Previously on bedside cyborgs... Part 3
Welcome the grand finale of this three-part blog series on intelligent search in a healthcare context.
We kicked off this series by pointing to modern search technology as one of the defining innovations of the Information Age. In an era when we are creating mind-boggling quantities of data every day, search engines help us make sense of this digital jungle, placing a world of knowledge at our fingertips. Many of us have come to depend on them in both our work and personal lives, leading Elon Musk to famously claim that we have become a society of cyborgs.
In the first post of the series, we outlined the impact that bleeding edge search technology could have on modern healthcare practice… if only we could link it up with our non-internet-based data. In the second post, we explored some of the modern AI technology that has fuelled big leaps in search capabilities over recent years. We also noted that this technology requires very specialised infrastructure, which doesn’t mix well with the traditional paradigm of “on-prem” computing in healthcare. We wrapped up with a quick look at cloud computing as an alternative framework for health information management.
In this post, we’ll be picking up on that latter topic. But before we go any further, it’s worth noting that the scope of this problem is much broader than we’ve suggested so far.
Search is a particularly impactful use-case for AI in healthcare, which is why we’ve dedicated a blog series to it. But any applications that use AI under the hood are likely to face similar challenges in the clinical domain. This includes AI for image processing in specialties like radiology, pathology, dermatology, ophthalmology, etc., which is already starting to become more mainstream. It also includes more nascent applications like AI for real-time patient monitoring, length of stay prediction, readmission risk assessment, and so on.
With AI in healthcare set to become a $45BN market over the next few years, health strategists pointing to digital innovation as a pillar of 21st century healthcare, and the world’s largest clinical organisations like the NHS busy developing AI strategies, this isn’t a problem healthcare executives can ignore and hope it will go away. So in this post, we’ll open up the discussion a little to encompass AI in healthcare as a whole, rather than just AI-enabled search, before we return our focus to the latter for the wrap-up.
Without further ado, then, let’s dive back into the world of cloud versus on-prem computing.
Why wouldn’t you migrate health data to the cloud?
In the last post, we covered some of the key benefits of cloud computing, including the fact that it's much easier to access AI-ready infrastructure in the cloud than provision it locally. But there are significant downsides too.
Firstly, if you’re dealing with highly sensitive material like personal health information (often referred to as PHI for short), entrusting it to a third party should be done with caution. Once upon a time, the main concern about moving sensitive data might have been cybersecurity. But modern encryption methods are extremely robust, and that’s likely to remain the case until quantum computers become advanced enough to break current encryption methods - probably many years away. And at that point, we may well have access to new encryption methods based on quantum entanglement, which is something the Chinese government has already pioneered by sending quantum encrypted messages into space and back.

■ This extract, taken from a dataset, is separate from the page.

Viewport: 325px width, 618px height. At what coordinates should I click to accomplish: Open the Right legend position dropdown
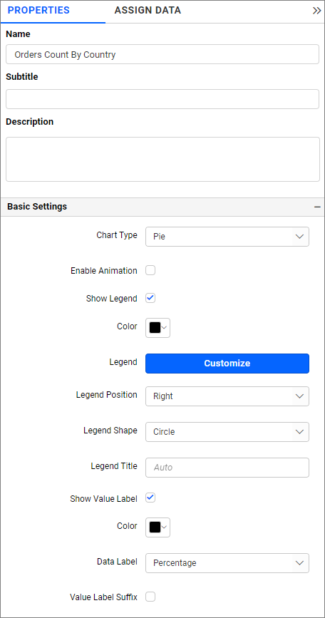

Rather, the issue with migrating PHI to the public cloud is trust. From a European healthcare provider’s perspective, it doesn’t help that the three players that currently dominate the public cloud market are US tech giants Microsoft, Google and Amazon. This can play poorly with patients, especially given that at least one of these companies has been the subject of bad press involving NHS data in the past. But it can also create legal problems: the fact that US law enforcement agencies can gain access to data housed by US companies (under the CLOUD Act) recently led the German government to effectively ban US cloud providers from hosting German healthcare data.
Secondly, the cloud isn’t always cheaper. Accessing your own organisation’s data on the cloud means sending it back and forth across the internet, which incurs charges. If you have large files (for example, digital pathology images) that you need to access regularly, it can be more cost-effective to keep them within your own local network. It can also be expensive to migrate between cloud service providers, so if your provider does something you don’t like - ups their prices, for example, or changes the way they handle sensitive data - you could find that it’s difficult to vote with your feet.

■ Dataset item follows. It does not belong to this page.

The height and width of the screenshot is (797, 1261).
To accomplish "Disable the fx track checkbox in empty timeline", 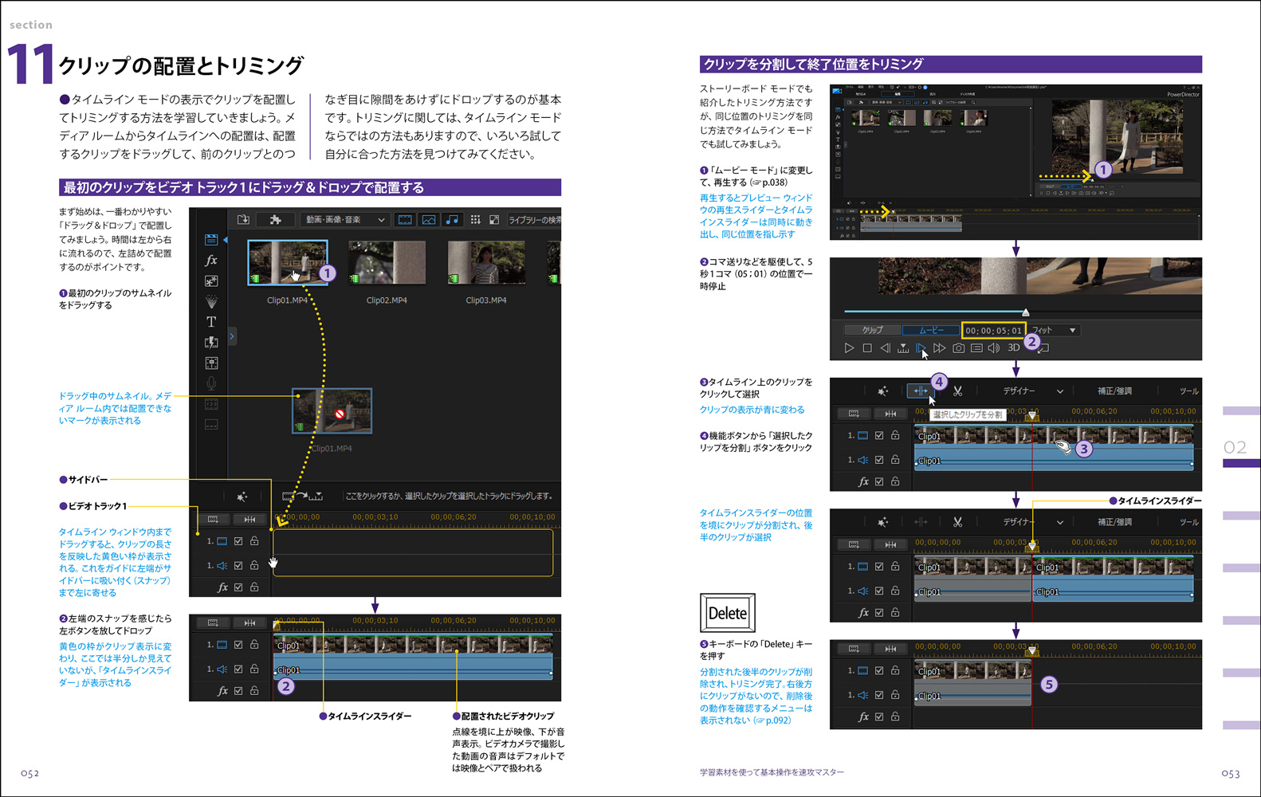I will (238, 587).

Lastly, and probably most importantly, migrating to the cloud can be disruptive. Most healthcare systems worldwide are scrambling to get on top of the care backlog created by the pandemic. In the case of the NHS, this is compounded by a ‘staggering’ vacancy rate of almost 10%, leading UK Parliament’s own health and social care committee to warn that persistent understaffing in the NHS poses a serious risk to staff and patient safety. Even if migrating to the cloud is key to enabling innovative new technology, the short-term pain of major digital transformation may seem unconscionable right now, and the healthcare sector's digital skills gap doesn't make things any easier.

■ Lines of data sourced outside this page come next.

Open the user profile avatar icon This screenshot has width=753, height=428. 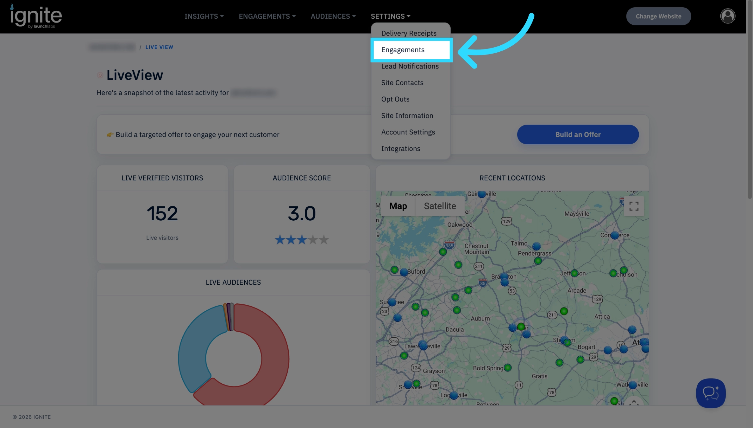pyautogui.click(x=728, y=16)
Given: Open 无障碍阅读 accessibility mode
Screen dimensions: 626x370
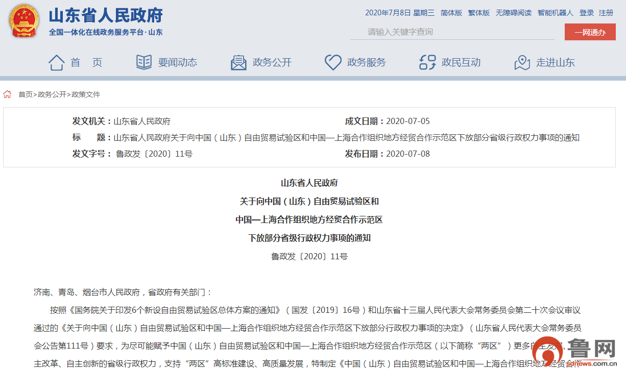Looking at the screenshot, I should click(513, 13).
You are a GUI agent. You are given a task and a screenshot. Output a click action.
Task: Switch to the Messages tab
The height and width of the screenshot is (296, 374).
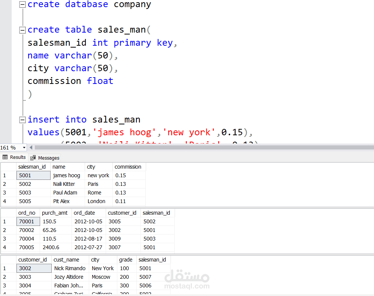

Fortunately, ‘migrating to the cloud’ doesn’t have to be an all-or-nothing thing. If you’re planning to move your entire electronic health record to a cloud service provider then sure, it’s probably going to be a big bang affair. But there are plenty of other areas where data and applications can be outsourced in bite size chunks, as and when it makes sense. As an example, I’ll briefly outline our approach here at Eolas Medical.
How is Eolas Medical using the cloud to connect healthcare professionals with the information they need?
Eolas is a cloud-based content management service for healthcare providers. Our bread and butter is local guidelines, clinical pathways, policy documents, training and education materials for frontline staff, rotas, etc. In other words, all the non-PHI that a healthcare provider needs to place at their staff’s fingertips at the point of care.
This kind of content is a great place to start building a cloud footprint, for several reasons. Firstly, there are lots of ways to break it up into bitesize chunks and migrate gradually. Secondly, the data is often commercially sensitive, but still a lot easier to move off site than PHI. Thirdly, the benefits are immediate.
For example, once content is uploaded to our servers we can deliver it to any device our users want. This sounds almost trivial, but it can make a big difference. Once a hospital's content is migrated to our platform, it is accessed by smartphone over 90% of the time, so it's clear that frontline healthcare staff strongly prefer this. Being cloud-based also means that we can easily push updates to all our users at once, whether they work at Stanford or St George’s. This allows us to respond rapidly to feedback and continually refine the platform for our users' needs - a key reason that clinicians tell us they find our apps so intuitive.
Most importantly for today's discussion, the cloud allows us to deploy modern search technology without creating a headache for hospital IT teams. This is the secret source that allows us to connect clinical users with medical information super-fast, and is a big part of why Dr Neill Hughes from Salford Royal’s Emergency Department described our platform “a game changer for productivity”.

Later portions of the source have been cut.